角笛が発展して出来た楽器ですが、今では管がくるくると曲がり、形もずいぶんと複雑になった現代のホルンです。アレキサンダー・シュミット・パックスマンなどのヨーロッパ系の楽器は100万円前後の値段が設定されています。日本のヤマハやアメリカのコーン・ホルトンといったメーカーには、フルダブルホルンの安いモデルも存在し、30万円~40万円台で購入する事ができます。世界的オーケストラが使用するものだと130万円以上のホルンが相場のようです。

オーケストラの中では一番値段の安いトランペット

トランペットの値段

ホルンと同様、日本の「ヤマハ」は世界的に有名なメーカーで、各国のトランペット奏者が愛用しています。

オーケストラで使われる楽器の中では値段は一番安い楽器です。その理由は本体材料がすこぶる安いためです。

価格は加工に使う材料の価格に応じて、同じモデルなら、ラッカー仕上げ、銀メッキ仕上げ、金メッキ仕上げの順に値段が高くなりますが、それとて弦楽器や木管楽器に比べれば全然安いものです。では高級品は何が違うのか、一番の違いは製作に要する人件費で違ってきます。

30万円程度出せば、優れたモデルが多いのがトランペットのいいところです。ただドイツのオーケストラ等で良く使われるロータリートランペットは30万~70万位します。

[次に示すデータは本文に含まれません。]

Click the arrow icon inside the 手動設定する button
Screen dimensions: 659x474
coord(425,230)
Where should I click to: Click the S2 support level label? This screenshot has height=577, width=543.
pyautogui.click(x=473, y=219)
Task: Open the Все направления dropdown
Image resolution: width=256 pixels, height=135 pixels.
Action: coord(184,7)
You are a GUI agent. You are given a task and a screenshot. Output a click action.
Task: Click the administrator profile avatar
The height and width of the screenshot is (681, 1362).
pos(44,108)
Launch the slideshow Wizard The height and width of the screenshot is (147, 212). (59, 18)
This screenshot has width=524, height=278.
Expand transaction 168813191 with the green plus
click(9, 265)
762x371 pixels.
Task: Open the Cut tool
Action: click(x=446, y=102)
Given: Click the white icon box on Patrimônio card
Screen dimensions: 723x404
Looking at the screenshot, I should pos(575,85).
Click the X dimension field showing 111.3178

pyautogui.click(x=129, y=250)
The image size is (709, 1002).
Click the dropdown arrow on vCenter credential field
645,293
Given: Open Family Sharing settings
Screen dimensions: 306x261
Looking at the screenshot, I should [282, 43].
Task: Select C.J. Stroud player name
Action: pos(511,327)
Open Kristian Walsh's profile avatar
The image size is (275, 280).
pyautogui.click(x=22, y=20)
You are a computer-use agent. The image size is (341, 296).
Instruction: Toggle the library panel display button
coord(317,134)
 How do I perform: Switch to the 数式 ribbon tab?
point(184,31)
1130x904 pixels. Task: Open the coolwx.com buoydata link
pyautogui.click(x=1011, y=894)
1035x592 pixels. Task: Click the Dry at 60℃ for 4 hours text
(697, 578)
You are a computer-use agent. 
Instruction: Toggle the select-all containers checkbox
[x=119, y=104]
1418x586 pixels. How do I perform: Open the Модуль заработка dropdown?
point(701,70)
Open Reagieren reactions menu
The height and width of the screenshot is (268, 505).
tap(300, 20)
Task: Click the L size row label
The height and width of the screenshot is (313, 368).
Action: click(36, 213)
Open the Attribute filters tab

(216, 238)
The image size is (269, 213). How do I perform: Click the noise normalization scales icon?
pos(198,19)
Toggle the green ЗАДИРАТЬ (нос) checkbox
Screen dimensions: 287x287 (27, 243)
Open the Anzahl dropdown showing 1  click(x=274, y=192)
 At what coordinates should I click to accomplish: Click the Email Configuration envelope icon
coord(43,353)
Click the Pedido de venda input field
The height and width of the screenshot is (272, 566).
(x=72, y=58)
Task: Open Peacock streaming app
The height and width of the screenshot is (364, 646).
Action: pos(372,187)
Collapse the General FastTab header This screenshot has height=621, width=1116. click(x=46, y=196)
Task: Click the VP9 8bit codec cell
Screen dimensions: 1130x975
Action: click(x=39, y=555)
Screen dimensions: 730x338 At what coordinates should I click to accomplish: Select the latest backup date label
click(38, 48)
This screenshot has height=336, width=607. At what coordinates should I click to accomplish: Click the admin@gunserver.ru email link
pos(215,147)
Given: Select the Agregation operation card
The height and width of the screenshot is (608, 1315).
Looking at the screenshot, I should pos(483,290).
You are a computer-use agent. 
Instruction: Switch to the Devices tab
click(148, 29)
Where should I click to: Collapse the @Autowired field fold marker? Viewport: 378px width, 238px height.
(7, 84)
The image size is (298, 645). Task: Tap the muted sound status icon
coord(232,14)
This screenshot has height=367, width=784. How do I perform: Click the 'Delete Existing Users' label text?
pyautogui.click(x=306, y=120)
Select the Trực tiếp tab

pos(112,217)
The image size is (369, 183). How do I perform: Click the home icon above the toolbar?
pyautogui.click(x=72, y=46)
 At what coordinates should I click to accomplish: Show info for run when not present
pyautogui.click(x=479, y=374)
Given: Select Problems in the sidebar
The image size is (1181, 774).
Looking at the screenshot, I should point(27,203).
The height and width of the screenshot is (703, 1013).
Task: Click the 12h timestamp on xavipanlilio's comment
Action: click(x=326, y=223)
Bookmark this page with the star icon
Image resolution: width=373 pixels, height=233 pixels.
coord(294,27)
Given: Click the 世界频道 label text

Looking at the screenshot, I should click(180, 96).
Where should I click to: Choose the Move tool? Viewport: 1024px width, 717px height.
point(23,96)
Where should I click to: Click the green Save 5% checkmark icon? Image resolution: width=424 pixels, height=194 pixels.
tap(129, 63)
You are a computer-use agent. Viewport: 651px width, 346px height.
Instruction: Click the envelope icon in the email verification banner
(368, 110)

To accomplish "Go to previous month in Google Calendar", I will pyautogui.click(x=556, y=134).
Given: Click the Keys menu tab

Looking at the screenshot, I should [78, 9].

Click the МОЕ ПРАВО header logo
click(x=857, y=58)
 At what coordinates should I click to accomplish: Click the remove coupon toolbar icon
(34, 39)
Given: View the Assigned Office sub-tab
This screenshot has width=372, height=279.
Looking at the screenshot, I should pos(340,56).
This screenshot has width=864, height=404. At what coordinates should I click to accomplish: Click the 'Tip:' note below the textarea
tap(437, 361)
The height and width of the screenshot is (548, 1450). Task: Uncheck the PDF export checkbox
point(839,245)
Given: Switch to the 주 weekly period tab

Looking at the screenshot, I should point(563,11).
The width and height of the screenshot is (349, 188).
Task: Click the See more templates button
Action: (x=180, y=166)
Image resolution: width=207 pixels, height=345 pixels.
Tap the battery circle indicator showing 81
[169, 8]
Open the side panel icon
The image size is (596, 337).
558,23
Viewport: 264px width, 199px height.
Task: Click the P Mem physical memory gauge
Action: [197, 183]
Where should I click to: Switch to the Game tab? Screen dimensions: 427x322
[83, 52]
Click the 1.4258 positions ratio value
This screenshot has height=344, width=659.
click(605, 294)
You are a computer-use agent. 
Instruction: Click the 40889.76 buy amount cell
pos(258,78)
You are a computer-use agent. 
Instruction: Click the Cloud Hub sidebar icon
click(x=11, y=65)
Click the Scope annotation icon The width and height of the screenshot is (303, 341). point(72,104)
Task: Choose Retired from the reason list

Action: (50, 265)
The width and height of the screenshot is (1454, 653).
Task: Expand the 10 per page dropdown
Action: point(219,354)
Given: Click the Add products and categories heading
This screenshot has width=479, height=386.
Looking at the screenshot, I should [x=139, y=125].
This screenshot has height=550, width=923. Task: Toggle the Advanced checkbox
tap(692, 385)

ただし、金管楽器は寿命が短かく、毎日3時間も練習していれば4~5年たつと音に芯が無くなってしまい、音の塊がベルの先から飛んで行かなくなるので買い替えが必要になる事が大変です。

基本は4台セットのティンパニ

ティンパニの値段

打楽器は数も多く、毎回使われるのはティンパニだけなのでティンパニのみに限定します。

ティンパニは単体で使われることは少なく、普通音程の異なる4台(曲によっては5台)で使用されます。

高級モデルでは、アメリカのラディック社、オランダのアダムス社などが有名で1,000万クラスのものもあります。ちなみに札幌交響楽団のティンパニはドイツの打楽器メーカー、レフィーマ社製で、高い技術を持つ職人によりパーツの一つ一つに至るまで全てハンドメイドで製作されたもので、価格は5台セットで1,200万円だということです。

この楽器も個人保有は少なく、楽団が買って保有管理しているところがほとんどです。

まとめ

一流と呼ばれているオーケストラの楽器の値段を簡単に見てきました。プロのフルートがこんなに高い物かと驚きました。弦楽器が上位を占めると思っていましたから。

中でもほとんどのヴァイオリニストが名のある名器を持っていると思っていましたが、そんな事もありませんでした。これも驚きでした。

楽器の値段もピンキリでプロでもかなり差があります。でもクラシックは本当にお金の掛かる芸術なのですね。

基本的に打楽器とコントラバス以外は全て個人の持ち物です。プロのオーケストラの方々はいつも一財産を持ち歩いているということになります。そう言った意味でもやっぱり大変な職業なのですね。